Esta tipologia turística insere-se no turismo cultural e deriva para um turismo de memória (colonial), em que o visitante seleciona o destino por motivos memorais que se ligam ao património remanescente do tempo colonial. É preciso perceber que, aquando das independências, muito deste edificado foi abandonado ou mesmo destruído, pois representava um tempo subalterno que era preciso apagar. Hoje, os governos destas nações perceberam que estes equipamentos têm um potencial turístico enorme, contando uma história única pelo que o têm vindo a reconstruir com vista a uma utilização cultural-turística, como transformar fortes em museus (antigo forte de S. Sebastião em Museu Nacional de S. Tomé) ou casas de colonos em hotéis boutique (Roça Sundy na ilha do Príncipe). Hoje em dia, é um segmento do turismo cultural em expansão, pois tem a ver com identidade, conceito em voga num mundo cada vez mais igual (cadeias hoteleiras, restauração transcontinentais), onde se corrigem assimetrias e se massificam os equipamentos de oferta. Porque o turista procura um cenário diferente do caseiro, quer conhecer ambientes distintos do seu quotidiano.
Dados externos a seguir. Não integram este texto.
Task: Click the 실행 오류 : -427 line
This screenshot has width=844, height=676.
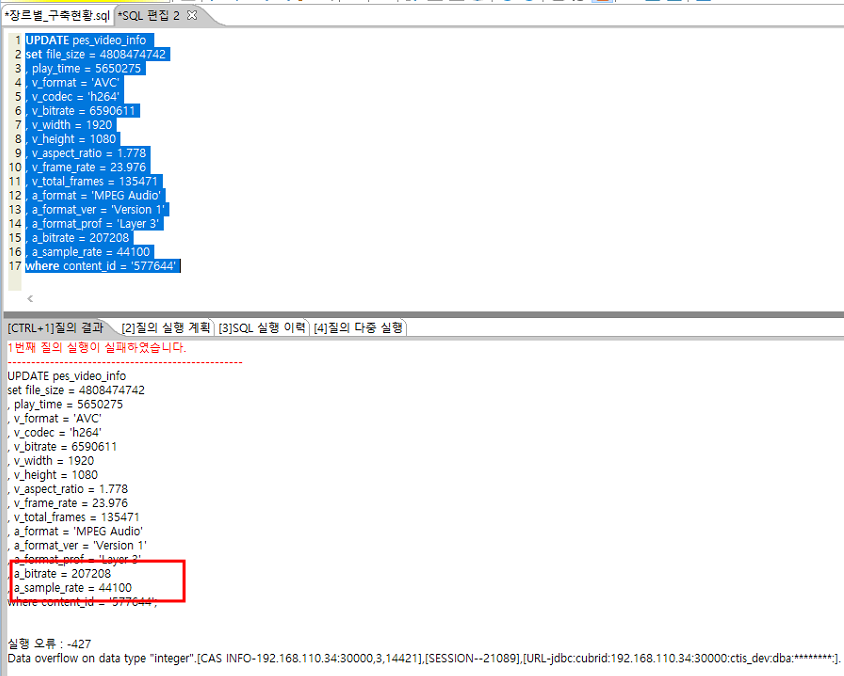Action: (50, 644)
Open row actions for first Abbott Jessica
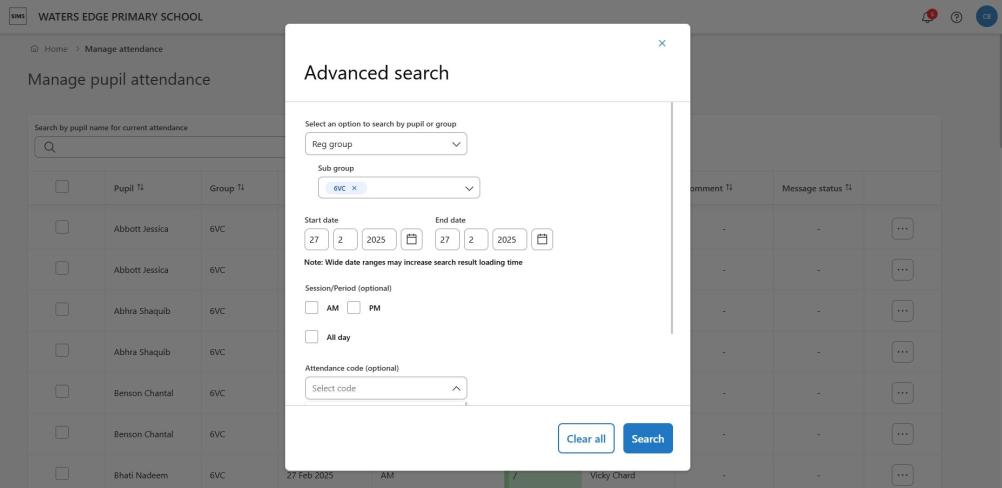Screen dimensions: 1002x488 point(902,229)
Como se conjugam as diferentes (e muitas vezes contraditórias) memórias referentes ao antigo território colonial português?
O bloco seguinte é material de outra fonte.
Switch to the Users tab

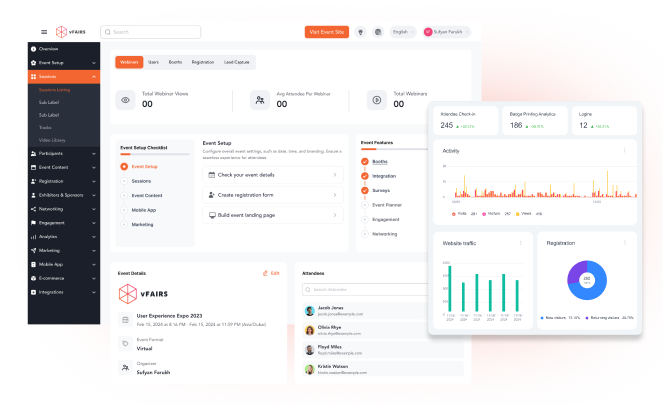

Este tipo de turismo é, acima de tudo, intercultural exigindo uma maior percepcção da História ao turista. Claro que cada um a interpreta segundo as suas convicções, mas o que interessa a TravelconT é alocar conhecimento para uma prática da viagem de fruição mais profunda e impactante. Porque o turismo é um veículo privilegiado de interculturalidade, uma vez que é uma atividade transversal à sociedade global atual. Então, é uma excelente ferramenta de melhores práticas e melhor usufruto das geografias singulares do planeta.
Essas memórias distinguem-se também em função dos diferentes espaços?
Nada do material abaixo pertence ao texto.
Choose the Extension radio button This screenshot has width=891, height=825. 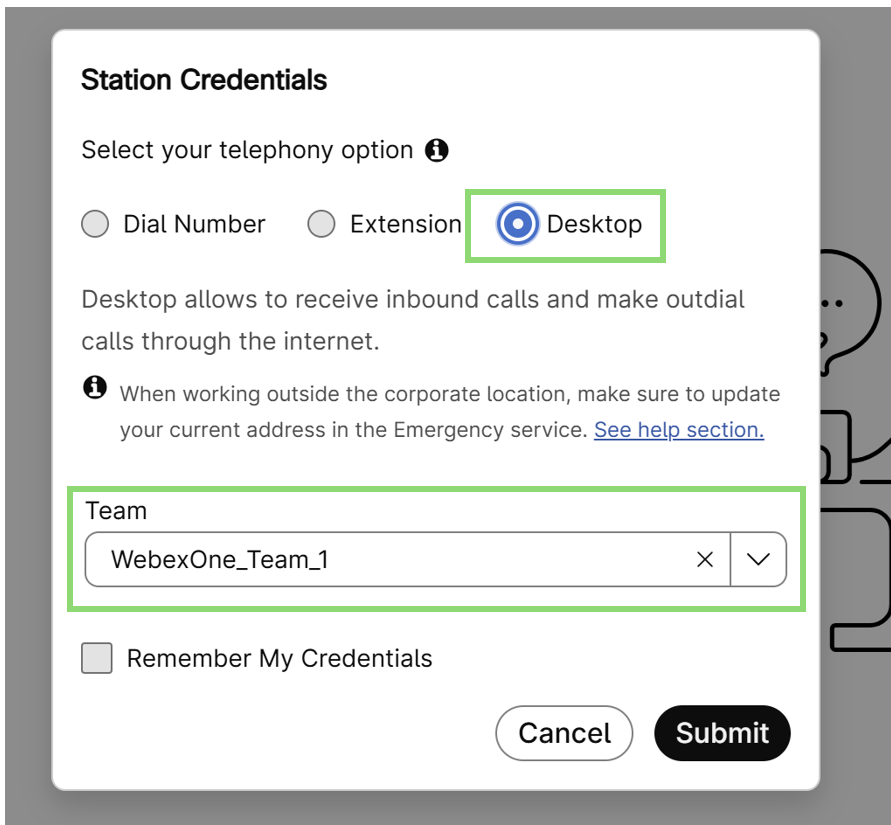pos(321,225)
Claro. Nas antigas colónias ultramarinas onde houve uma guerra colonial há uma memória mais sofrida e mais presente (como Angola e Moçambique), ao passo que onde a passagem/perda do território foi menos beligerante ou se concretizou há séculos (como o Sri Lanka ou Zanzibar) mantém uma memória menos cruel com o passado colonial. O tempo suaviza e aligeira a memória e isso traduz-se também na forma como os governos destes países veem este património herdado: antes, um registo de hegemonia que interessava apagar; hoje um activo diferenciador com potencial turístico a promover. Em síntese, «TravelconT» pretende aliar património de influência/herança colonial e turismo empoderando turistas e residentes. Para que tal se efective «TravelconT» pretende criar uma Rota de Aliança (com base no património colonial mas que se estende ao património natural e imaterial autóctone) a ser divulgada por stakeholders, bem como a criar um Kit de Boas Práticas que tem como foco convidar o turista a deixar o local visitado melhor do que encontrado, oferecendo parte do seu know how profissional (segunda língua, informática, promoção da leitura com oferta de livros, etc.) sem as desvirtuar. Procura-se fomentar um turismo proativo e não reativo e, por isso, «TravelconT» alinha com os Objetivos de Desenvolvimento (ODS) das Nações Unidas e da sua agenda 2023, sendo membro colaborador (https://tourism4sdgs.org/research/travelcont/). Ao facultar esta partilha cria-se responsabilização e motiva-se o turista a envolver-se localmente num compromisso que cria experiências mais imersivas e laços mais profundos tornando-as memoráveis, uma das grandes tendências do turismo pós-pandemia.